Word and element pointing items:
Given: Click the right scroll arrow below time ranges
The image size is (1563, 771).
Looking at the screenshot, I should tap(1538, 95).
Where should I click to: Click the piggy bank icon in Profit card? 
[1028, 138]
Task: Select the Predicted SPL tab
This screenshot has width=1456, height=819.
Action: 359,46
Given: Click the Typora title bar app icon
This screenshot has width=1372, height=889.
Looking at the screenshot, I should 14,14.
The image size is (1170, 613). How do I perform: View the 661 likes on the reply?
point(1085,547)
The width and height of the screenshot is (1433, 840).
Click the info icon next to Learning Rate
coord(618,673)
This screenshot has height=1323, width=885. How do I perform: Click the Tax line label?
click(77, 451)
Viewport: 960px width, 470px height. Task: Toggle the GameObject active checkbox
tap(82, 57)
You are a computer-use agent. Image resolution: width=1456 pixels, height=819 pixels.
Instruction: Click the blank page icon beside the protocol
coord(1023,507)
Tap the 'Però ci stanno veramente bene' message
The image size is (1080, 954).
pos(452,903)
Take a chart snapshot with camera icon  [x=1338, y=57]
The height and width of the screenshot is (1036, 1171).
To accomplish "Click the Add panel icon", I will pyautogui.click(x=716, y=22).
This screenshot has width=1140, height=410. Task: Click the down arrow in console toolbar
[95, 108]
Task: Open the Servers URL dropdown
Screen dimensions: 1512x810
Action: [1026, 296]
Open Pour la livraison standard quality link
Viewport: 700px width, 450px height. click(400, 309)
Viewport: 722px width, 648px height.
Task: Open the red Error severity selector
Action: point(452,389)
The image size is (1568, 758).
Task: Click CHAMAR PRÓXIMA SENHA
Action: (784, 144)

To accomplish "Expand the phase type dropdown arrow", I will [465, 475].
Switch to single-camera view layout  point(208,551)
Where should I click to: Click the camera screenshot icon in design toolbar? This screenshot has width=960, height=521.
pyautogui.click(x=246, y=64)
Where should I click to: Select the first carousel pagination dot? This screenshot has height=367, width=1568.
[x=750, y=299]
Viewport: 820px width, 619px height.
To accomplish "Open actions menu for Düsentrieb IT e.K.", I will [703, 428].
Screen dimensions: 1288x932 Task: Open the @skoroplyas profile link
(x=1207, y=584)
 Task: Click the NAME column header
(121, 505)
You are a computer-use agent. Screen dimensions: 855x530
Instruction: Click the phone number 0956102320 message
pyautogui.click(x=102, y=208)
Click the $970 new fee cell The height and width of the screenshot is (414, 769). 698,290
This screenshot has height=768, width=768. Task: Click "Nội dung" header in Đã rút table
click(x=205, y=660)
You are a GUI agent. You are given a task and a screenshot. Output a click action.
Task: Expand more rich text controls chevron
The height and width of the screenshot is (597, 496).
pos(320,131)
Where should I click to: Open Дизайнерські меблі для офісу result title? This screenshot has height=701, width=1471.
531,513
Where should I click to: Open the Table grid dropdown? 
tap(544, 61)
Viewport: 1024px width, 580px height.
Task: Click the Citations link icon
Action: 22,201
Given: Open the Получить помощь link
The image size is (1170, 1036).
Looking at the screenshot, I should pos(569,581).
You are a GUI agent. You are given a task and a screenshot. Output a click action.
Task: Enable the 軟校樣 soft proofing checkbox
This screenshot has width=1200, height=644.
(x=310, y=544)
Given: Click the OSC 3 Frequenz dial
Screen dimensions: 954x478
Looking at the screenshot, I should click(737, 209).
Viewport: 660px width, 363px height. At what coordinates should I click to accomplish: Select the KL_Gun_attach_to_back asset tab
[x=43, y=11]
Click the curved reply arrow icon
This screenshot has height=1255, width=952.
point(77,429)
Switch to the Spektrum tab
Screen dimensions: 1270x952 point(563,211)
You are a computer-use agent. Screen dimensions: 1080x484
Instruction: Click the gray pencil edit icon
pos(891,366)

### To be done
Format the part of the items that opens with the line containing "The height and width of the screenshot is (1036, 1171)." and closes with the line containing "pyautogui.click(x=102, y=208)" as a numbered list, leaving out blank lines. Cover only those lines.

### Response to this task
1. The height and width of the screenshot is (1036, 1171).
2. To accomplish "Click the Add panel icon", I will pyautogui.click(x=716, y=22).
3. This screenshot has width=1140, height=410. Task: Click the down arrow in console toolbar
4. [95, 108]
5. Task: Open the Servers URL dropdown
6. Screen dimensions: 1512x810
7. Action: [1026, 296]
8. Open Pour la livraison standard quality link
9. Viewport: 700px width, 450px height. click(400, 309)
10. Viewport: 722px width, 648px height.
11. Task: Open the red Error severity selector
12. Action: point(452,389)
13. The image size is (1568, 758).
14. Task: Click CHAMAR PRÓXIMA SENHA
15. Action: (784, 144)
16. To accomplish "Expand the phase type dropdown arrow", I will [465, 475].
17. Switch to single-camera view layout  point(208,551)
18. Where should I click to: Click the camera screenshot icon in design toolbar? This screenshot has width=960, height=521.
19. pyautogui.click(x=246, y=64)
20. Where should I click to: Select the first carousel pagination dot? This screenshot has height=367, width=1568.
21. [x=750, y=299]
22. Viewport: 820px width, 619px height.
23. To accomplish "Open actions menu for Düsentrieb IT e.K.", I will [703, 428].
24. Screen dimensions: 1288x932 Task: Open the @skoroplyas profile link
25. (x=1207, y=584)
26.  Task: Click the NAME column header
27. (121, 505)
28. You are a computer-use agent. Screen dimensions: 855x530
29. Instruction: Click the phone number 0956102320 message
30. pyautogui.click(x=102, y=208)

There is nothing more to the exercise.